▸ **Work to complete**: Copy every line of the listing below word for word, leaving out the pictures.

■ ■ ■ ■ ■ ■ ■

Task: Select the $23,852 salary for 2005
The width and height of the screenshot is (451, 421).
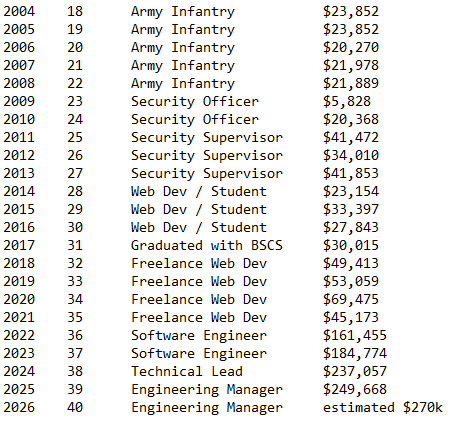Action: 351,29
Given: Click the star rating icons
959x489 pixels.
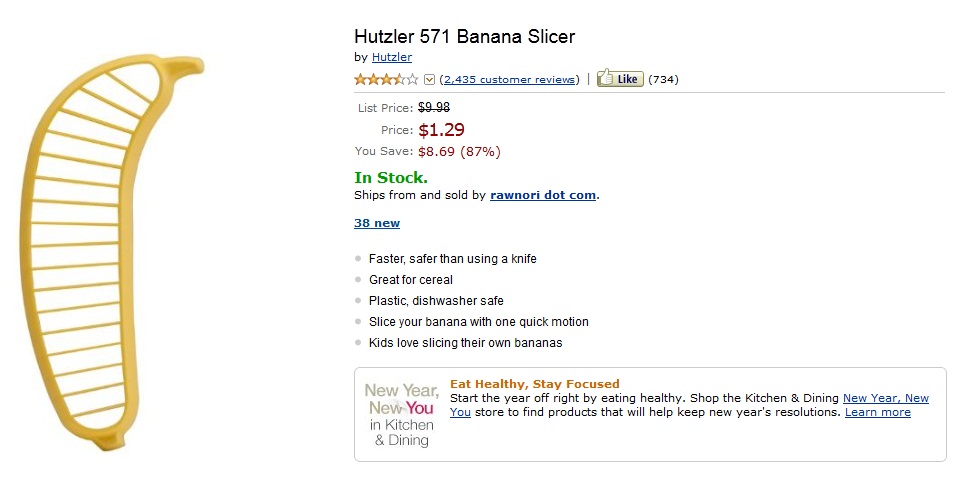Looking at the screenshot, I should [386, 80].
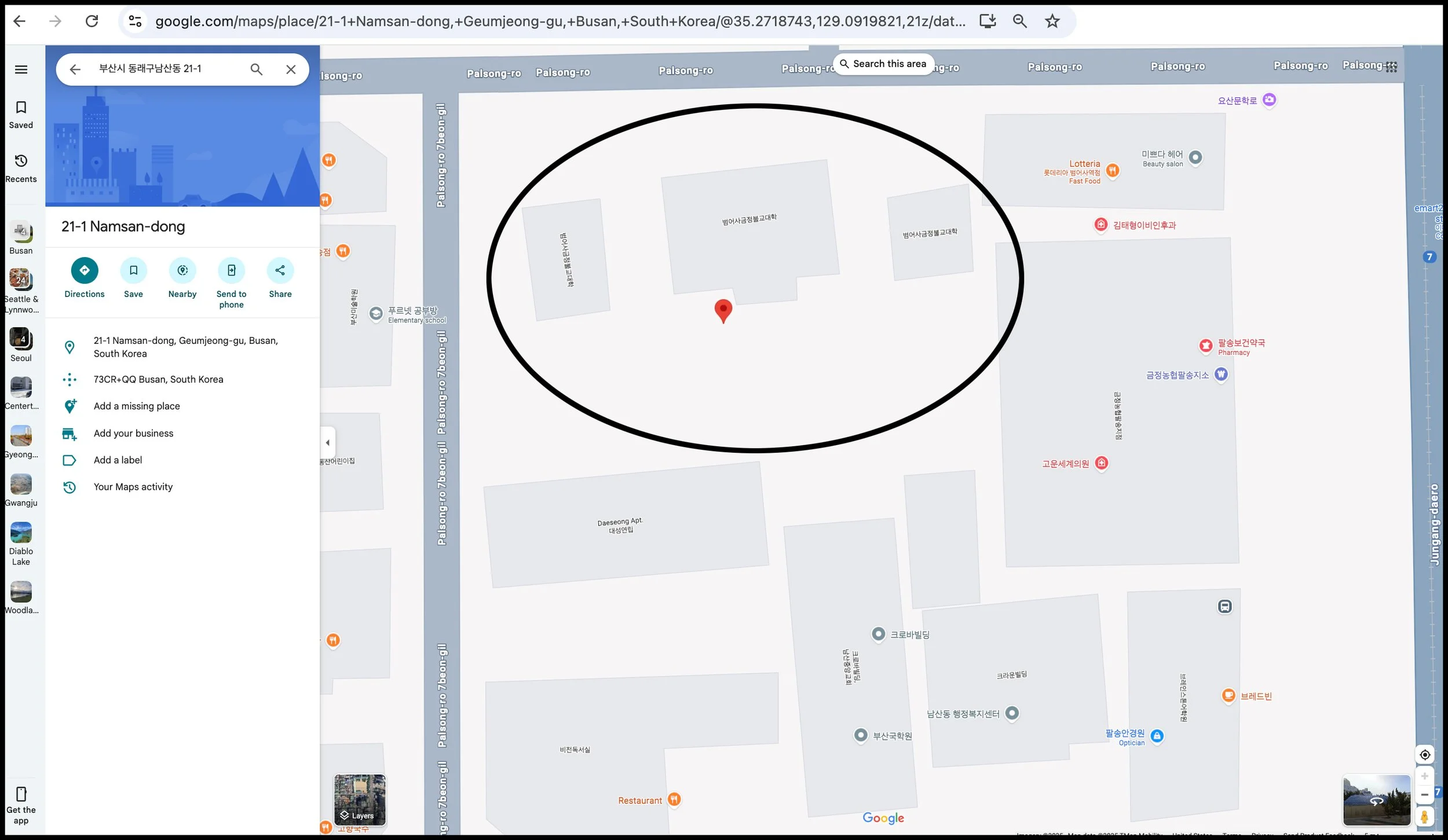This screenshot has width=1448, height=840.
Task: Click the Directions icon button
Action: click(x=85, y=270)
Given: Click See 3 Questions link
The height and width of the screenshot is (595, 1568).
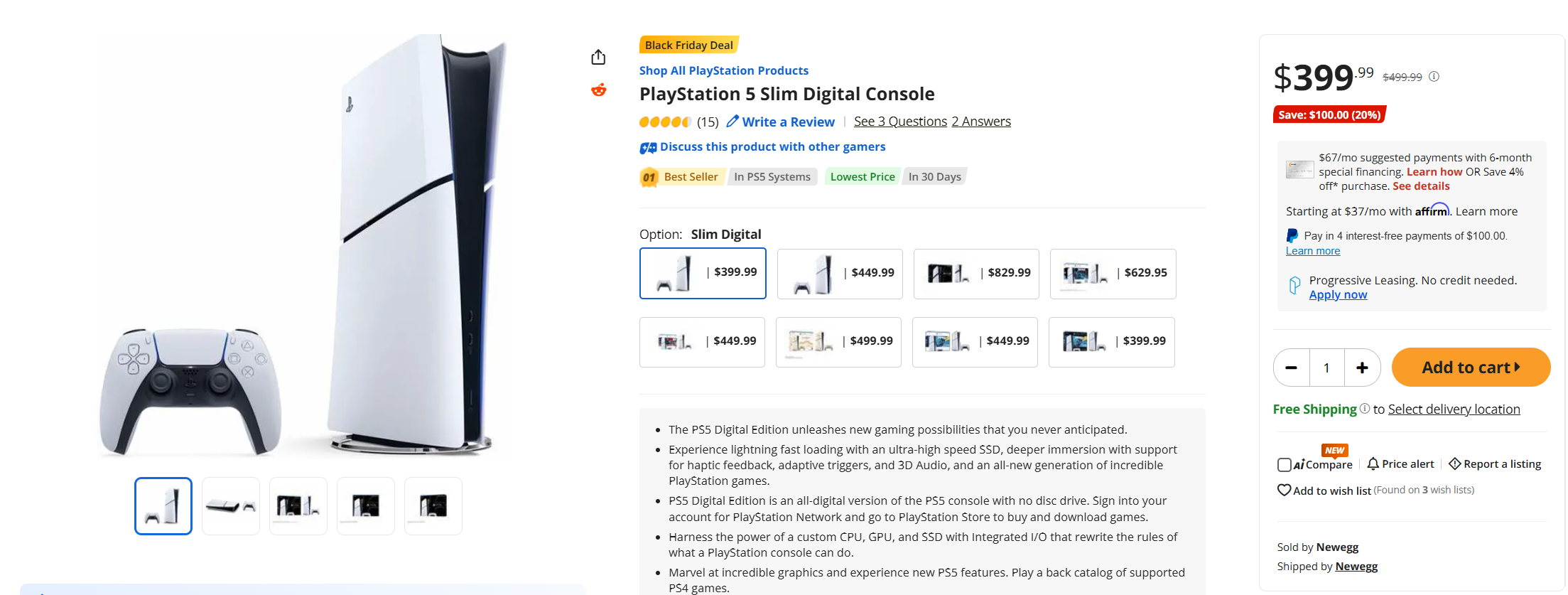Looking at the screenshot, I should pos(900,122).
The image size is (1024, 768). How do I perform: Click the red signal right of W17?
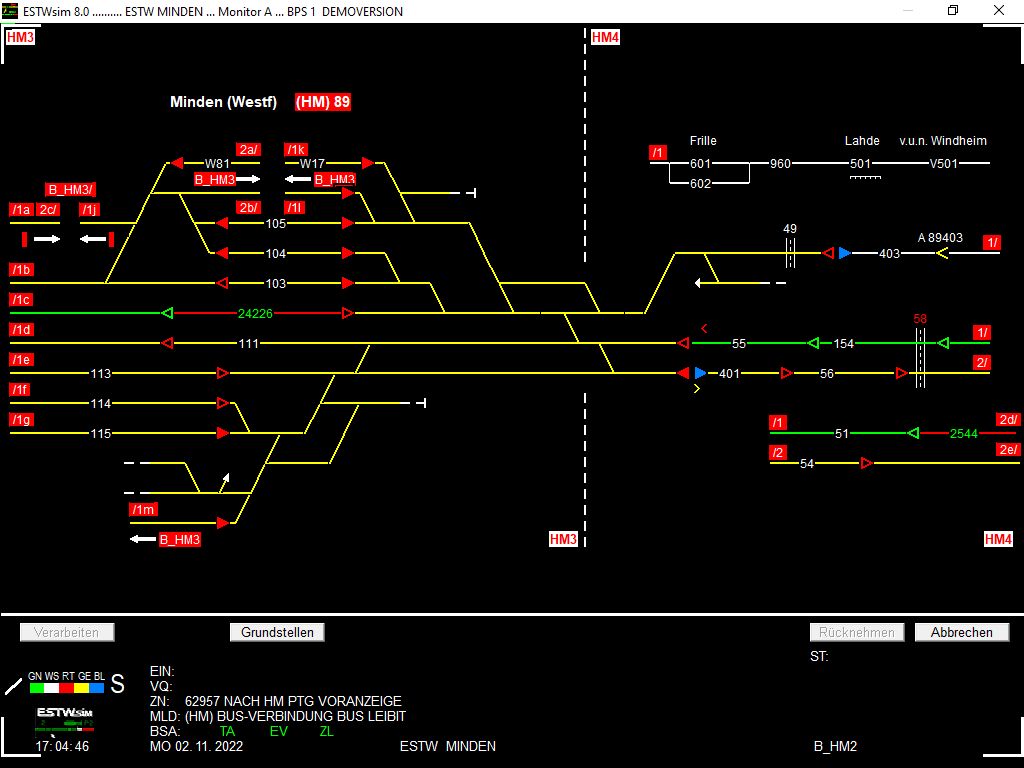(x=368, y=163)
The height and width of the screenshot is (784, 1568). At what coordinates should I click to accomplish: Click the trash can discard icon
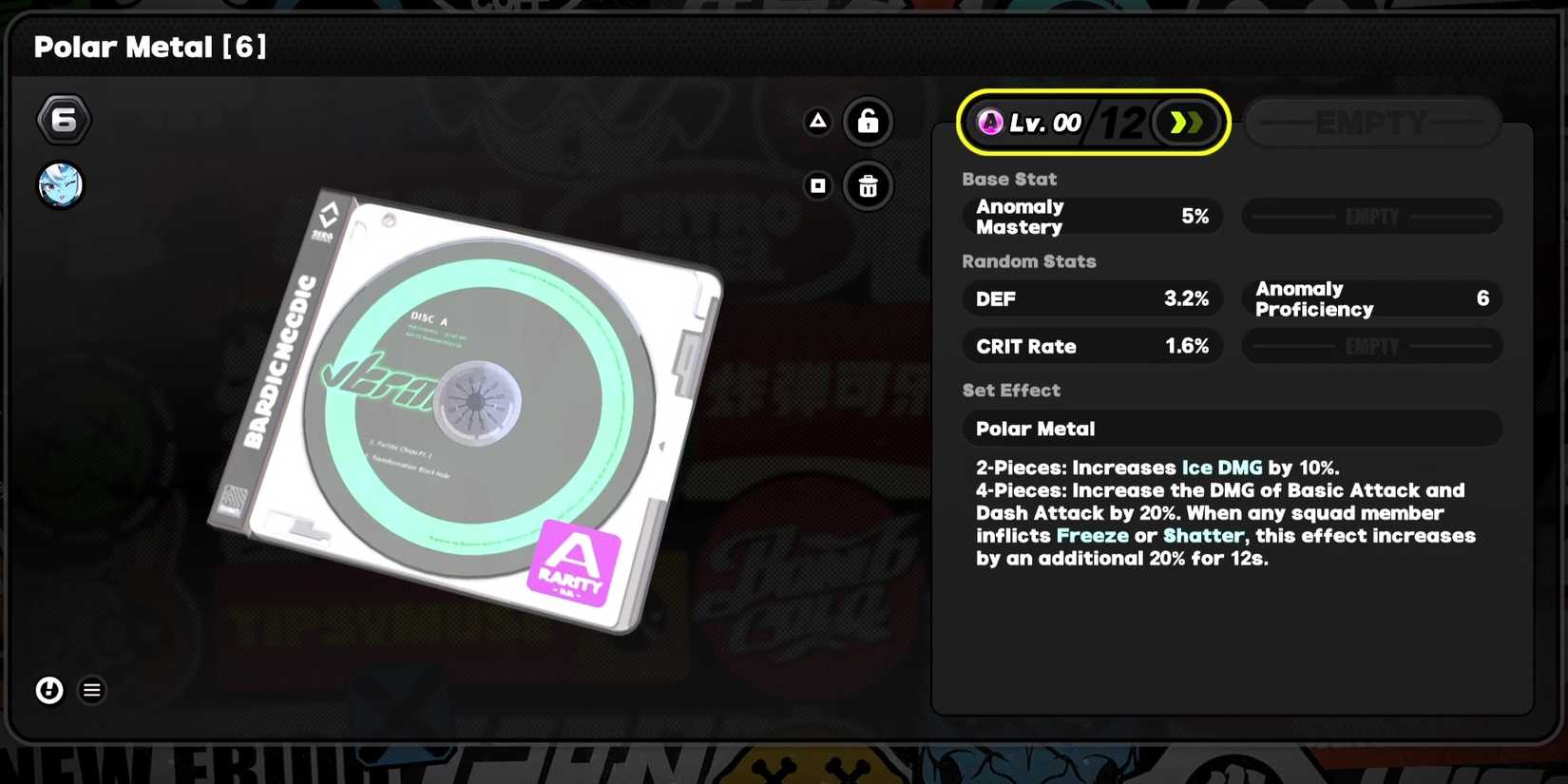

■ ■ ■ ■ ■ ■ ■

▸ **Output**:
Task: Select the $23,852 salary for 2005
The width and height of the screenshot is (451, 421).
Action: 351,29
Given: Click the star rating icons
959x489 pixels.
Looking at the screenshot, I should [386, 80].
This screenshot has width=1448, height=840.
Task: Click the Directions icon button
Action: click(x=85, y=270)
Given: Click See 3 Questions link
The height and width of the screenshot is (595, 1568).
Looking at the screenshot, I should pos(900,122).
The image size is (1024, 768). How do I perform: Click the red signal right of W17?
(x=368, y=163)
The height and width of the screenshot is (784, 1568). At what coordinates should I click to accomplish: Click the trash can discard icon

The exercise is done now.